Auch hatte Assad schon vor dem Besuch durchblicken lassen, womit Syrien Moskaus
Lieferbereitschaft zu Luftabwehrsystemen honorieren würde: Mit einem Stützpunkt für die russische
Schwarzmeerflotte im syrischen Mittelmeerhafen Tartus. Dort befand sich bereits zu sowjetischen
Zeiten eine Basis für die materiell-technische Versorgung von sowjetischen Kriegsschiffen. Zu dem
Schiffsverband, den Russland jetzt dort stationieren will, so die Online-Agentur Newsru.com, werde
unter anderem der Flugzeugträger »Admiral Kusnezow« gehören, der syrische Gewässer bereits
mehrfach angelaufen haben soll.
Das Angebot ist für Moskau eine teuflische Versuchung. Der Grund: Handfeste Differenzen mit der
Ukraine über die Zukunft der russischen Schwarzmeerflotte, die gegenwärtig auf der Krim stationiert
ist, die zur Ukraine gehört. Die Pachtverträge für den dortigen Kriegshafen Sewastopol enden zwar
erst 2017. Kiew aber möchte im Hinblick auf den geplanten NATO-Beitritt die Russen früher los
werden und hat, um Druck zu machen, die Freizügigkeit ihrer Kampfschiffe bereits erheblich
eingeschränkt. Sein Land, so der ukrainische Präsident Viktor Juschtschenko gleich nach Beginn
des Krieges in Georgien, stehe Moskau als Aufmarschbasis für eine Aggression nicht zur Verfügung.
Künftig müsse Russland daher drei Tage vor dem Auslaufen seiner Schiffe das Ziel der jeweiligen
Mission offenlegen und dazu auch eine Genehmigung der ukrainischen Regierung einholen.
Moskau sprach von »juristischem Laienspieltheater« und will bei den Präsidentenwahlen in
anderthalb Jahren Juschtschenkos Gegenspielerin unterstützen: Diese, die Ministerpräsidentin Julia
Timoschenko, hat sowohl in Sachen Schwarzmeerflotte als auch zu Kiews NATO-Beitrittsplänen
Verhandlungsbereitschaft signalisiert. Um ihr auf den Präsidentensessel zu helfen, so newsru.com,
sei der Kreml bereit, für ihren Wahlkampf eine nicht geringe Summe springen zu lassen.
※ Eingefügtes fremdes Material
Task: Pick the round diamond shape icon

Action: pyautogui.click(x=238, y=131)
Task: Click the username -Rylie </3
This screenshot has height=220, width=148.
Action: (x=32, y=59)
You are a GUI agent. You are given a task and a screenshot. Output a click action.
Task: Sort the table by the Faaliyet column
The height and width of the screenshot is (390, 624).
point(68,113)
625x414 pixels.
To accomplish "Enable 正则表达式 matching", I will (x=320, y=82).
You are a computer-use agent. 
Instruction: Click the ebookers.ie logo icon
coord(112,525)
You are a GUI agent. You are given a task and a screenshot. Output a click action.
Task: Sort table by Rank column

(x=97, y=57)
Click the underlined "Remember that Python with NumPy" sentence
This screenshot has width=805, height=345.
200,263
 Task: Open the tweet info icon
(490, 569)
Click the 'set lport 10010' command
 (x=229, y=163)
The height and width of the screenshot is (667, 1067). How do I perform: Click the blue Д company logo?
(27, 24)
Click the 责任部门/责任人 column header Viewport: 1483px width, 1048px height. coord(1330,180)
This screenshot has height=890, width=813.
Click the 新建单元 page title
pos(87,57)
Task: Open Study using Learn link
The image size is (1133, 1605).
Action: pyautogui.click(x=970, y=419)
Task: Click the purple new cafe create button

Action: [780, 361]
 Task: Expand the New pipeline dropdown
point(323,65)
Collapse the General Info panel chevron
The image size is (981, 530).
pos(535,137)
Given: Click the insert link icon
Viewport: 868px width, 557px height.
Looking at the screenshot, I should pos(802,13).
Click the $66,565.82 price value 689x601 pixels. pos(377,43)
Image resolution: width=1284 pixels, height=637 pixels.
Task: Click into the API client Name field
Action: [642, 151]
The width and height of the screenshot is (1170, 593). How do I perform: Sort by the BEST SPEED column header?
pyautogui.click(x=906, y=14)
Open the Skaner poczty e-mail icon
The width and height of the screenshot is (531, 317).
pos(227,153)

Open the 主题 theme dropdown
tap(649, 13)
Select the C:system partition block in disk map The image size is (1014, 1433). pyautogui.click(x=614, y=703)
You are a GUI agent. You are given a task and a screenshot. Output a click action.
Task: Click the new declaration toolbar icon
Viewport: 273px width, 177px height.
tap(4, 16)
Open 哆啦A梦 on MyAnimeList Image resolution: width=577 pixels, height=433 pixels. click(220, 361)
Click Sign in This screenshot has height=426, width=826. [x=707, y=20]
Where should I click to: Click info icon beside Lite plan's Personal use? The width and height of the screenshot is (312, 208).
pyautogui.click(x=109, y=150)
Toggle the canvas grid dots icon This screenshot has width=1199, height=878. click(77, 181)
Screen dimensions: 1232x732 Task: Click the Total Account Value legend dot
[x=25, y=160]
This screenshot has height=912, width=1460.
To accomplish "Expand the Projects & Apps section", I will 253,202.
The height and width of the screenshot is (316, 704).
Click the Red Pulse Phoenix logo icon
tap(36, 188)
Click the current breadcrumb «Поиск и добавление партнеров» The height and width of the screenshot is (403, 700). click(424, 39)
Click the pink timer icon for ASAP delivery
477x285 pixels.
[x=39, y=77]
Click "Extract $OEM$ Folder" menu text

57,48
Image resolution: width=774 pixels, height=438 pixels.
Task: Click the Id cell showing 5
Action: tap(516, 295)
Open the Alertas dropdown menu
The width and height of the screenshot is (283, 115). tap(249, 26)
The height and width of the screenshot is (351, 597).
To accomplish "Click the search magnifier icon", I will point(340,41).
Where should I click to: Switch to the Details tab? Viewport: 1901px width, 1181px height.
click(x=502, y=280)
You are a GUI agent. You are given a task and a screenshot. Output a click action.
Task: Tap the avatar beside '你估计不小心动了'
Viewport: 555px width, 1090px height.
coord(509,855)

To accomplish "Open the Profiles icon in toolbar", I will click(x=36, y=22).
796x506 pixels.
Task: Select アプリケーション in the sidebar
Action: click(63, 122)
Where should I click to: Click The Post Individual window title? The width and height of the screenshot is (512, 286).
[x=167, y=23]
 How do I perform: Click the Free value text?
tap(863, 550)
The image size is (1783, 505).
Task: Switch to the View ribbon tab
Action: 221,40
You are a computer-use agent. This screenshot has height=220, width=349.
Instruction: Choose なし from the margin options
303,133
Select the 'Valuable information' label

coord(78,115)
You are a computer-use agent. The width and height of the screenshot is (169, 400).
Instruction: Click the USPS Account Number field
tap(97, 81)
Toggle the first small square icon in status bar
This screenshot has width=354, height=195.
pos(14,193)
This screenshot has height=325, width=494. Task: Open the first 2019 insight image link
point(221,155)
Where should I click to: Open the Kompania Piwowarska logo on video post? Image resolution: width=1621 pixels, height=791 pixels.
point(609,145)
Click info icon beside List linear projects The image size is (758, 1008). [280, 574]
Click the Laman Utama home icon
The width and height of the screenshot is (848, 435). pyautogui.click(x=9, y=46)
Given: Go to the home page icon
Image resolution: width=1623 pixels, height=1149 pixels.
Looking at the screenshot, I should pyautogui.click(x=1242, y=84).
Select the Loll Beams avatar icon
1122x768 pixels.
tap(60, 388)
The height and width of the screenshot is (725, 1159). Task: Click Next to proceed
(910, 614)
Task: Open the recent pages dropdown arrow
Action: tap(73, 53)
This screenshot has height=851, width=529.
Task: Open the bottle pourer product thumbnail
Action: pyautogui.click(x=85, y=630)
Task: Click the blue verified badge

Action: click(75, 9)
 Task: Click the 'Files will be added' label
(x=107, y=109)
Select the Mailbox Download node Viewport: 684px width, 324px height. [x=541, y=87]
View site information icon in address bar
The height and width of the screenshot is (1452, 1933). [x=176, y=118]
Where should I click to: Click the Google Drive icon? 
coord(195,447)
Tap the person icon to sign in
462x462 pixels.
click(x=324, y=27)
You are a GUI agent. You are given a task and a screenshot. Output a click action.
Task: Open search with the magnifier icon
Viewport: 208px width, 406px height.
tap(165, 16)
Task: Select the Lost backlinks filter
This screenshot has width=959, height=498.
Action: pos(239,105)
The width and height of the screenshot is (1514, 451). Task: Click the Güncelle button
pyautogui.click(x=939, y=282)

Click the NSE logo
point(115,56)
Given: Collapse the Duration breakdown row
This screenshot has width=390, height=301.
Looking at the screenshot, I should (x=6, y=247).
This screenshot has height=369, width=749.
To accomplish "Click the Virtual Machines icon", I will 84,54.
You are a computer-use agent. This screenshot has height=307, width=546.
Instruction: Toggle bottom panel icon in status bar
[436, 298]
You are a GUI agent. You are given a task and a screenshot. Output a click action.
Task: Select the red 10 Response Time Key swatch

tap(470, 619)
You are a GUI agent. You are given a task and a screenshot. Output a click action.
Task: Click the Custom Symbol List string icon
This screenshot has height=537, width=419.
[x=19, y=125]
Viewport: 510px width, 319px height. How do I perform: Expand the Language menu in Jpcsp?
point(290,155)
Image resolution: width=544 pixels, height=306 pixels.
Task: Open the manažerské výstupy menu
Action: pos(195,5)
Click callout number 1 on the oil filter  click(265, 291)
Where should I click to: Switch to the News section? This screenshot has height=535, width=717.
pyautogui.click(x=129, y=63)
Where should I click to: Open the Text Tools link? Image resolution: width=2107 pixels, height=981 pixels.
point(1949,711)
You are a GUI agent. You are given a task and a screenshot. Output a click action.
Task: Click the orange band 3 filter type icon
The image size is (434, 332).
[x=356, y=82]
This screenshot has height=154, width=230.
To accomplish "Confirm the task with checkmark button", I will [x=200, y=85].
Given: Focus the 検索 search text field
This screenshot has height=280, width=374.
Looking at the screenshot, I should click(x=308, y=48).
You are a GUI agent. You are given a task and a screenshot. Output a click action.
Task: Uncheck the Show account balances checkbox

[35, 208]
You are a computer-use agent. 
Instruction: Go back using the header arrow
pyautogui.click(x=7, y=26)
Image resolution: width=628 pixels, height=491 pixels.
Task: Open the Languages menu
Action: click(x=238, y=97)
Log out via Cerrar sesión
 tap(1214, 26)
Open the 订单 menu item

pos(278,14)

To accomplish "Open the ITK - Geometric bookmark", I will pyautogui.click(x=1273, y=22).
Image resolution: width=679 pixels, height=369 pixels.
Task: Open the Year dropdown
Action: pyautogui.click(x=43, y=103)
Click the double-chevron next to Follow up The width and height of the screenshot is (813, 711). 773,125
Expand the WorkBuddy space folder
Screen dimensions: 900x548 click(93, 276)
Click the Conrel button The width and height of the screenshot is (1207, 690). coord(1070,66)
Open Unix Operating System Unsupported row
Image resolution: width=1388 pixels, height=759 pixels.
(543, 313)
Auf Waffenlieferungen für etwa eine Millarde Dollar einigte sich gestern in Moskau Präsident Dmitri
Medwedew mit seinem syrischen Gast. Russland beliefert gegenwärtig 89 Länder mit seinen
Waffen. Etwa 70 Prozent aller Exporte entfallen dabei auf traditionelle Partner wie China, Indien und
die Staaten des Nahen Ostens. Das Gesamtvolumen bezifferten Experten für 2007 mit weit über
sechs Milliarden Dollar. Exportschlager sind vor allem Schnellboote, Zerstörer und seegestützte
Raketen. Kampfjets und Kampfhubschrauber.